The boy's parents, devoted and pious Latrice and Isiah Butler (the brilliant Regina King and the marvelous Russell Hornsby) also become victims - right from the get go. Victims of an anachronistic system where the black population are at a disadvantage starting from birth. Does anyone care about their rights? Does anyone care about Brenton? As the story plays out over the full 10-episodes, we discover the answers to those questions and get an intimate look at why "Cops don't go to jail", especially if the victim is black.
The series has many twists and turns, most will be of the "blind-sided" type. This isn't your typical, "I know what's coming next" kind of plot, even though the story may seem similar to you. For whatever reason, we have this insatiable appetite for police procedural TV, going back at least 60-years with "77 Sunset Strip" (1958 - 1964). Hawaii Five-0, Hill Street Blues, Miami Vice, Law and Order, LA Law, CSI, to name a few more.

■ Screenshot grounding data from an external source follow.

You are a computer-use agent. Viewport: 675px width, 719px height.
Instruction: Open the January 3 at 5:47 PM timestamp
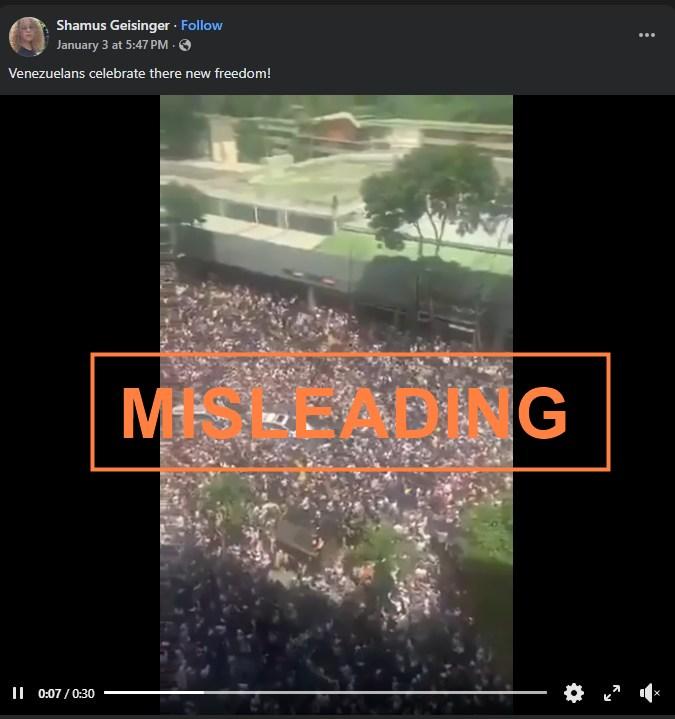pyautogui.click(x=112, y=45)
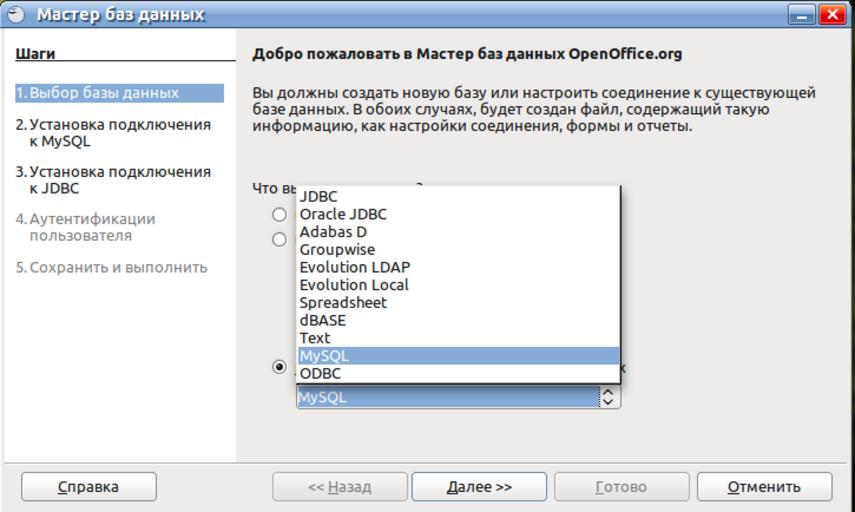Image resolution: width=855 pixels, height=512 pixels.
Task: Minimize the Database Wizard window
Action: (x=801, y=15)
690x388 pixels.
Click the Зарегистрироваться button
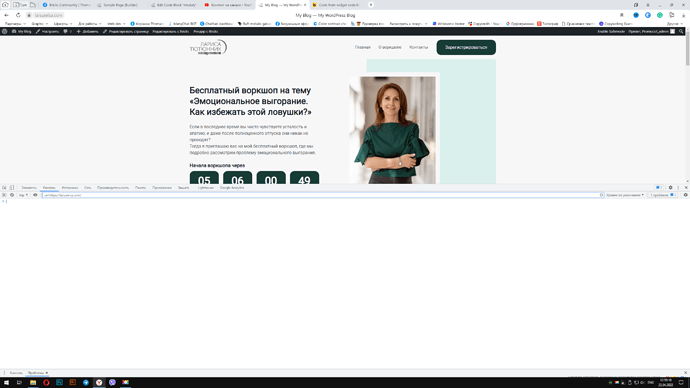pyautogui.click(x=466, y=48)
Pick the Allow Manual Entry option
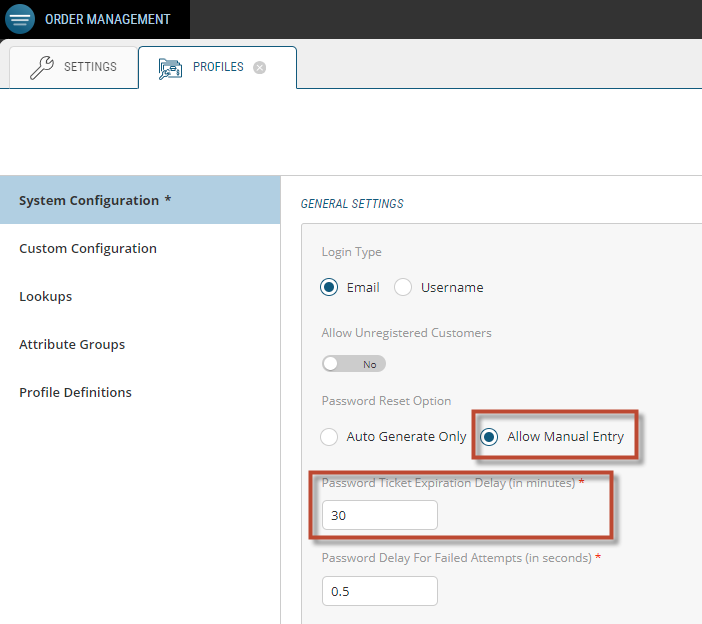 click(489, 437)
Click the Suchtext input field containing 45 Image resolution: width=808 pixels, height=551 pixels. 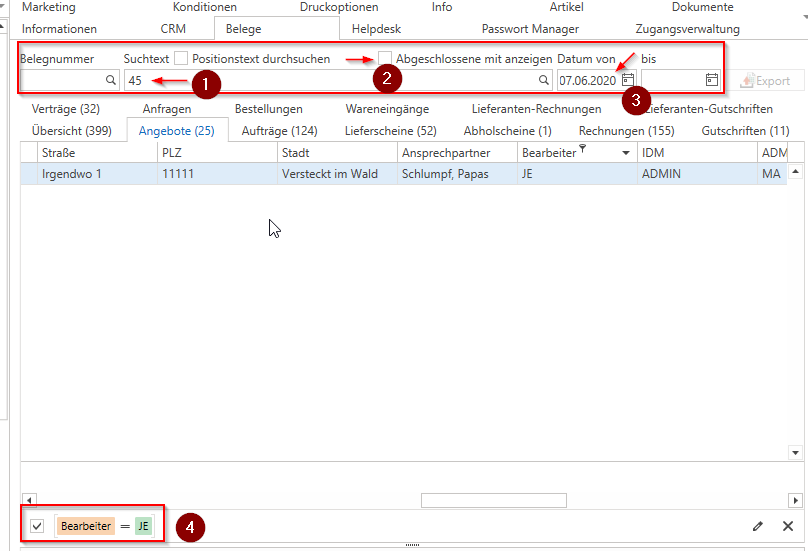tap(330, 80)
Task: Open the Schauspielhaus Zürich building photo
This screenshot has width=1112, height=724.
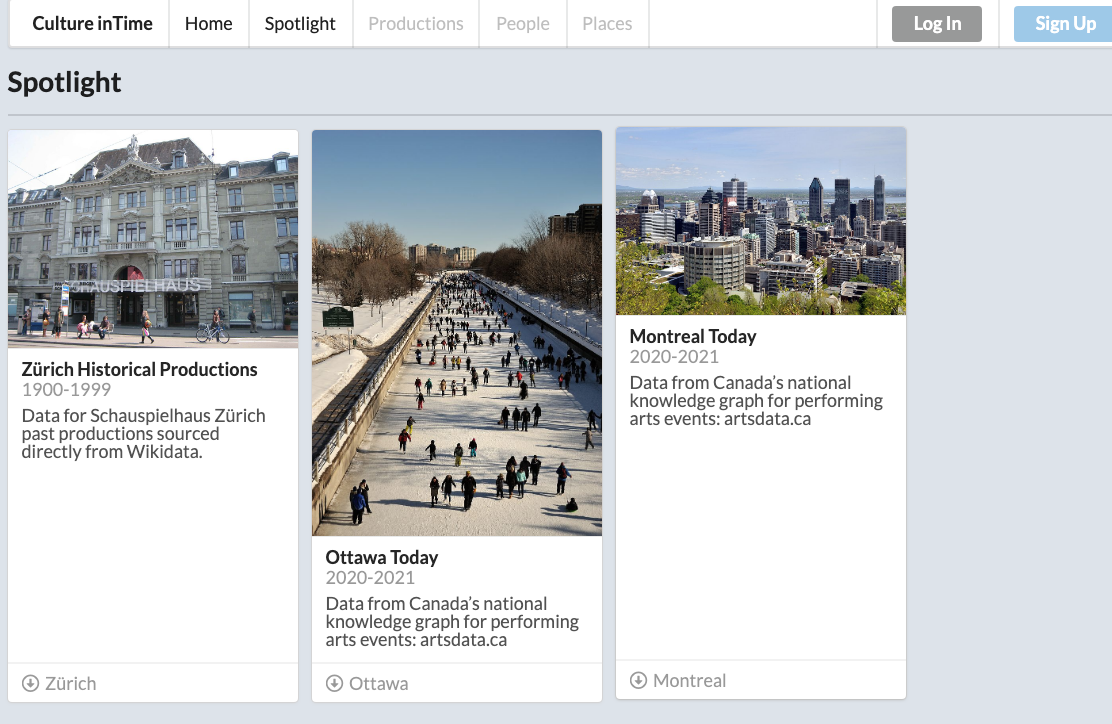Action: pyautogui.click(x=153, y=239)
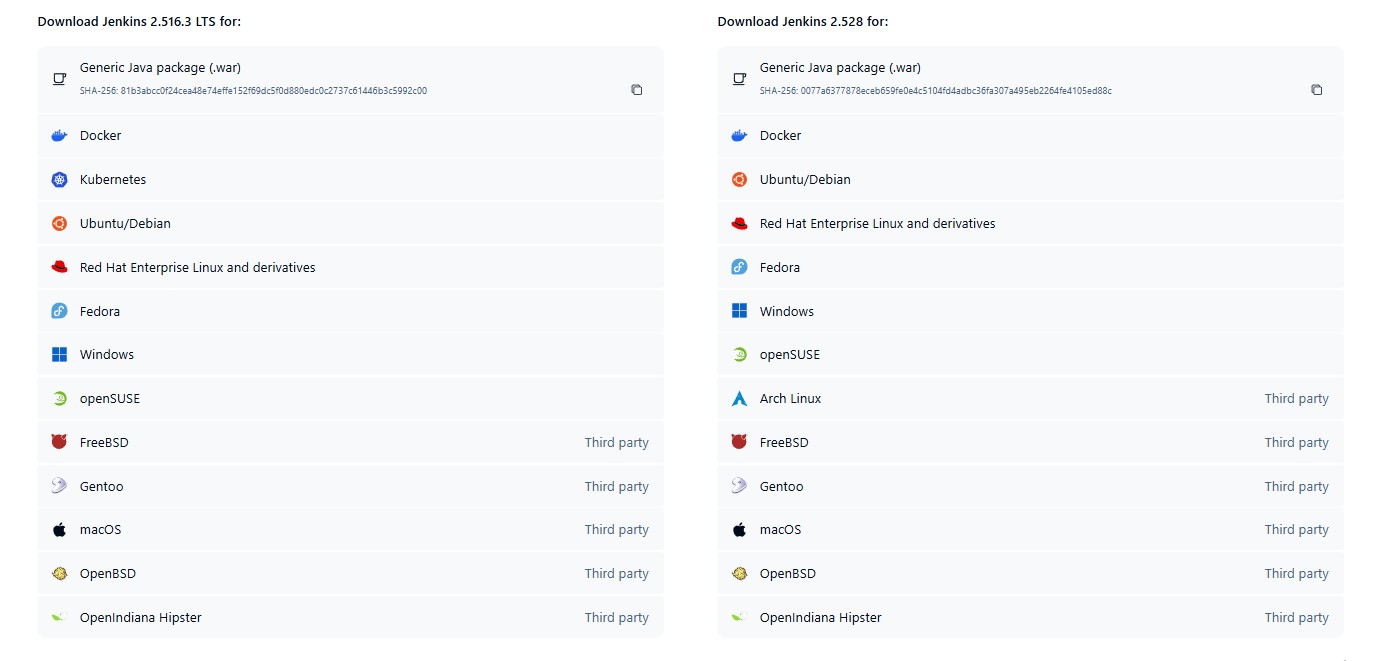Image resolution: width=1383 pixels, height=661 pixels.
Task: Click the Arch Linux logo icon
Action: pos(739,399)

Certainly, there are a lot of shows on TV that "play the race card" and attack police for their bias. I admit I was a little skeptical of Seven Seconds at first because of that. Like those silly "coming of age" movies I'm so sick of watching, has this topic not been done enough? Are we not yet bored by dramatizations of white vs. black, race on race, BS shows? Why do we need to see another?
According to one website, of the last two-decades, ¼ of the top-40 shows on television are police-procedural. I've seen them all (shows like NYPD Blue, Law and Order, Homeland, The Wire) and there isn't a single show within the group of 10 that, at some point, didn't deal with race-relations and police bias. Most were fictional, some based on true events. The sad truth is, without real life stories, the writers would have nothing to write about, and we'd have a lot less TV to watch.
There is an element of truth to Seven Seconds. The series seems plausible, especially to those (black or white) who have had some dealings with the law. Mentions of the Ferguson, Missouri shooting come up, as do other similar real-life occurrences that have happened. We are reminded, again, of how archaic some things, some people are. Sadly.
This series is powerful, and moving, make no mistake. The characters are deep and complex. They have flaws and secrets. They are like you, me, and our neighbor. The production value is what you would expect from Netflix; no expense is spared to make everything as realistic as possible.
A favorite quote of mine is by Dante. It goes, "The darkest places in hell are reserved for those who maintain their neutrality in times of moral crisis."
That moral crisis is race relations within our own community, specifically with police. This has always been an issue during my lifetime (I'm middle-aged), as it was during my parents' and my grandparents'. Whether the place you call home is Jersey City, or Ferguson, or where I'm from, we have all seen parts of "Seven Seconds" play-out in real life. I know I have, in more ways than one. That's what makes this series hurt so much.